Spese condominiali

Spese per l’ascensore in condominio – Prima Parte

sabato 23 Giugno , 2018

Si può essere esclusi?

L’ascensore rientra tra le parti comuni dell’edificio (articolo 1117 c.c.), ed è caratterizzato da una particolare disciplina in merito all’uso e alla manutenzione dello stesso.

L’articolo 1117 c.c., nel definire le parti comuni stabilisce: “Sono oggetto di proprietà comune dei proprietari delle singole unità immobiliari dell’edificio, anche se aventi diritto a godimento periodico e se non risulta il contrario dal titolo: (…) 3) le opere, le installazioni, i manufatti di qualunque genere destinati all’uso comune, come gli ascensori (…)“.

La presunzione di condominialità, come prevede la Corte di Cassazione con sentenza n. 3624 del 2005, dipende dalla relazione strumentale necessaria fra il bene e l’uso comune; importante perchè  l’ascensore si reputi parte comune, è che sia installato originariamente nell’edificio.

Il momento dell’installazione dell’ascensore

Se l’ascensore viene installato in un momento successivo, la proprietà dell’ascensore è del condomino o dei condomini che hanno sostenuto le spese per l’impianto, come dice la Suprema Corte con sentenza n. 20902 del 2010: “purché sia fatto salvo il diritto degli altri di partecipare in qualunque tempo ai vantaggi della innovazione, contribuendo nelle spese di esecuzione dell’impianto ed in quelle di manutenzione dell’opera“.

La ripartizione delle spese

La disciplina sulla ripartizione delle spese degli ascensori in condominio, dopo la riforma del 2012, è contenuta nell’articolo 1124 c.c., che in merito alla manutenzione e sostituzione, dice che dovranno occuparsene le unità immobiliari a cui servono.
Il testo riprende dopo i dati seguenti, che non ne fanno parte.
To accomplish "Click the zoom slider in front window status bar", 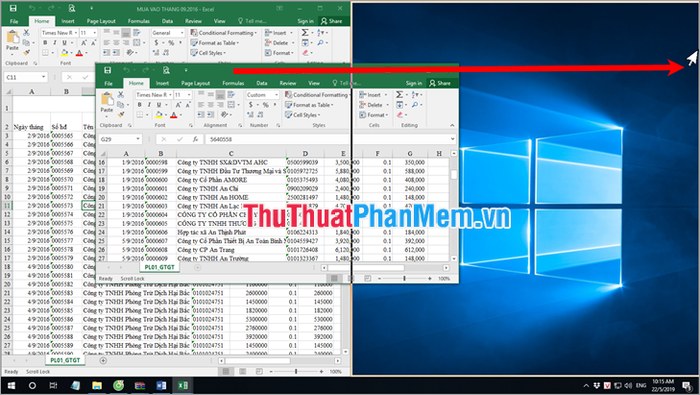I will (404, 278).
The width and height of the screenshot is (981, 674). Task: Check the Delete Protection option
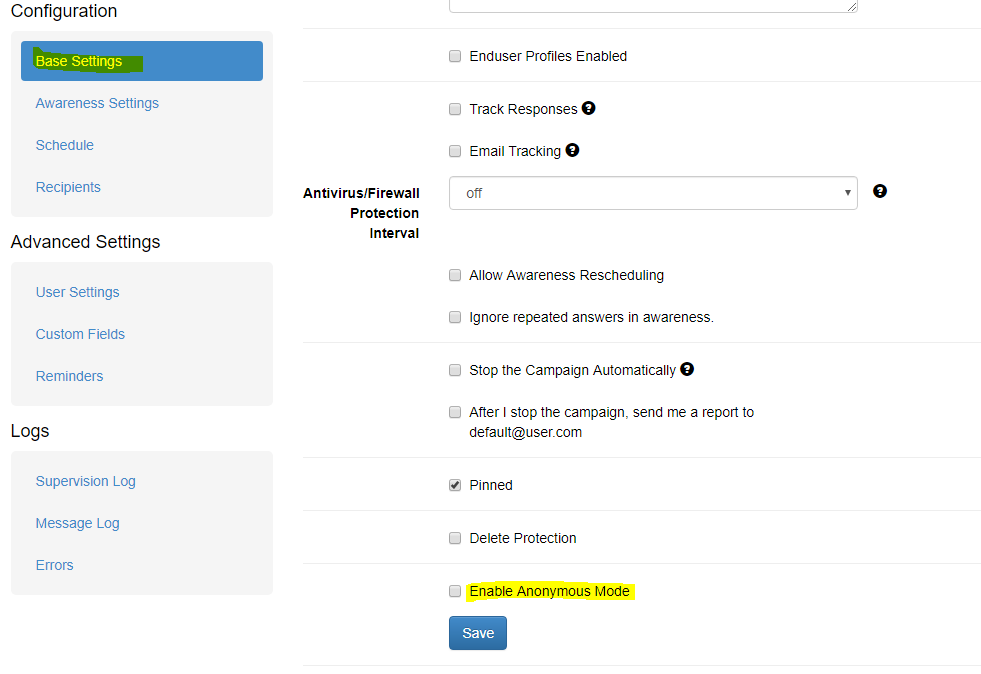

Le spese di funzionamento e di conservazione dell’impianto, che possono considerarsi ordinarie, sono divise tra di essi, per metà in ragione del valore delle singole unità immobiliari e per l’altra metà esclusivamente in misura proporzionale all’altezza di ciascun piano dal suolo.

Le spese straordinarie, invece (ricostruzione totale o parziale dell’impianto, la sostituzione della cabina e delle porte ai piani, l’adeguamento alle norme), devono essere ripartite tra tutti i condomini in proporzione dei rispettivi millesimi di proprietà, piani terra e piani rialzati compresi.